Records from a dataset
"""

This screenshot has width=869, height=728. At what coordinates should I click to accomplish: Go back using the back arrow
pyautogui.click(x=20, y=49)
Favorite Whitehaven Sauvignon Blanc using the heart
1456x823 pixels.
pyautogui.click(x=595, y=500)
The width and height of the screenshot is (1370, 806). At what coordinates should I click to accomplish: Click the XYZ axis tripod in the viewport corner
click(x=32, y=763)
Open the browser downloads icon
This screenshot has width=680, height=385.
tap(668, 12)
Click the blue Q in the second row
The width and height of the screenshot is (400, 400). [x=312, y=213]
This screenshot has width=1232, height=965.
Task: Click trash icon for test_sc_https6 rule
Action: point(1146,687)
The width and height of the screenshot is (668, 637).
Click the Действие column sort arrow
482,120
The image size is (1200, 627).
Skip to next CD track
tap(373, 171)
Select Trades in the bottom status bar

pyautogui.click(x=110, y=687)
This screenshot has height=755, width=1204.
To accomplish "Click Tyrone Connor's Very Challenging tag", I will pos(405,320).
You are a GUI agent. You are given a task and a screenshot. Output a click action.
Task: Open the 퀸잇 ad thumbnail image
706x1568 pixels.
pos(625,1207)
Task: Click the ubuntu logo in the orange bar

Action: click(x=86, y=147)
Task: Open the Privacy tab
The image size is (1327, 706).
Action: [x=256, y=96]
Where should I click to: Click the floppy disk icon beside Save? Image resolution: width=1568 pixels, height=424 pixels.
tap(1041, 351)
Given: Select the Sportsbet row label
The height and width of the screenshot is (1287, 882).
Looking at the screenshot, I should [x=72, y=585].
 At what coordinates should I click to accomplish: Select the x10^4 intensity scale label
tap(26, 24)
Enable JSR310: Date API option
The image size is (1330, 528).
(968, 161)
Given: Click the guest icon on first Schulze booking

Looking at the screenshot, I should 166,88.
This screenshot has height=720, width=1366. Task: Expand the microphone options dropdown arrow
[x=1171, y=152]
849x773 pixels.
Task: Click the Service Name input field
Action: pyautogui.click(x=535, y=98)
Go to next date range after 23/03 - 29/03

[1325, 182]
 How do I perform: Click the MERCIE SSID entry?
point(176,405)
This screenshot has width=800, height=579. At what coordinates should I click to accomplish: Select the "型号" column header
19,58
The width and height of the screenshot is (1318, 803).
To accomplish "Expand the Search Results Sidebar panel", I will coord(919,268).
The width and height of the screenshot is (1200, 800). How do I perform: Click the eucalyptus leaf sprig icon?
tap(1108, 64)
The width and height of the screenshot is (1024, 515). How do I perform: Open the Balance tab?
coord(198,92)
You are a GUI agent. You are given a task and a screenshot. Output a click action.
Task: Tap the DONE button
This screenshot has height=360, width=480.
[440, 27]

"""

__What to produce__:
Reproduce the records in full, exactly as written.

__Written response__:
This screenshot has width=869, height=728. At what coordinates should I click to accomplish: Go back using the back arrow
pyautogui.click(x=20, y=49)
Favorite Whitehaven Sauvignon Blanc using the heart
1456x823 pixels.
pyautogui.click(x=595, y=500)
The width and height of the screenshot is (1370, 806). At what coordinates should I click to accomplish: Click the XYZ axis tripod in the viewport corner
click(x=32, y=763)
Open the browser downloads icon
This screenshot has width=680, height=385.
tap(668, 12)
Click the blue Q in the second row
The width and height of the screenshot is (400, 400). [x=312, y=213]
This screenshot has width=1232, height=965.
Task: Click trash icon for test_sc_https6 rule
Action: point(1146,687)
The width and height of the screenshot is (668, 637).
Click the Действие column sort arrow
482,120
The image size is (1200, 627).
Skip to next CD track
tap(373, 171)
Select Trades in the bottom status bar

pyautogui.click(x=110, y=687)
This screenshot has height=755, width=1204.
To accomplish "Click Tyrone Connor's Very Challenging tag", I will pos(405,320).
You are a GUI agent. You are given a task and a screenshot. Output a click action.
Task: Open the 퀸잇 ad thumbnail image
706x1568 pixels.
pos(625,1207)
Task: Click the ubuntu logo in the orange bar

Action: click(x=86, y=147)
Task: Open the Privacy tab
The image size is (1327, 706).
Action: [x=256, y=96]
Where should I click to: Click the floppy disk icon beside Save? Image resolution: width=1568 pixels, height=424 pixels.
tap(1041, 351)
Given: Select the Sportsbet row label
The height and width of the screenshot is (1287, 882).
Looking at the screenshot, I should [x=72, y=585].
 At what coordinates should I click to accomplish: Select the x10^4 intensity scale label
tap(26, 24)
Enable JSR310: Date API option
The image size is (1330, 528).
(968, 161)
Given: Click the guest icon on first Schulze booking

Looking at the screenshot, I should 166,88.
This screenshot has height=720, width=1366. Task: Expand the microphone options dropdown arrow
[x=1171, y=152]
849x773 pixels.
Task: Click the Service Name input field
Action: pyautogui.click(x=535, y=98)
Go to next date range after 23/03 - 29/03

[1325, 182]
 How do I perform: Click the MERCIE SSID entry?
point(176,405)
This screenshot has width=800, height=579. At what coordinates should I click to accomplish: Select the "型号" column header
19,58
The width and height of the screenshot is (1318, 803).
To accomplish "Expand the Search Results Sidebar panel", I will coord(919,268).
The width and height of the screenshot is (1200, 800). How do I perform: Click the eucalyptus leaf sprig icon?
tap(1108, 64)
The width and height of the screenshot is (1024, 515). How do I perform: Open the Balance tab?
coord(198,92)
You are a GUI agent. You are given a task and a screenshot. Output a click action.
Task: Tap the DONE button
This screenshot has height=360, width=480.
[440, 27]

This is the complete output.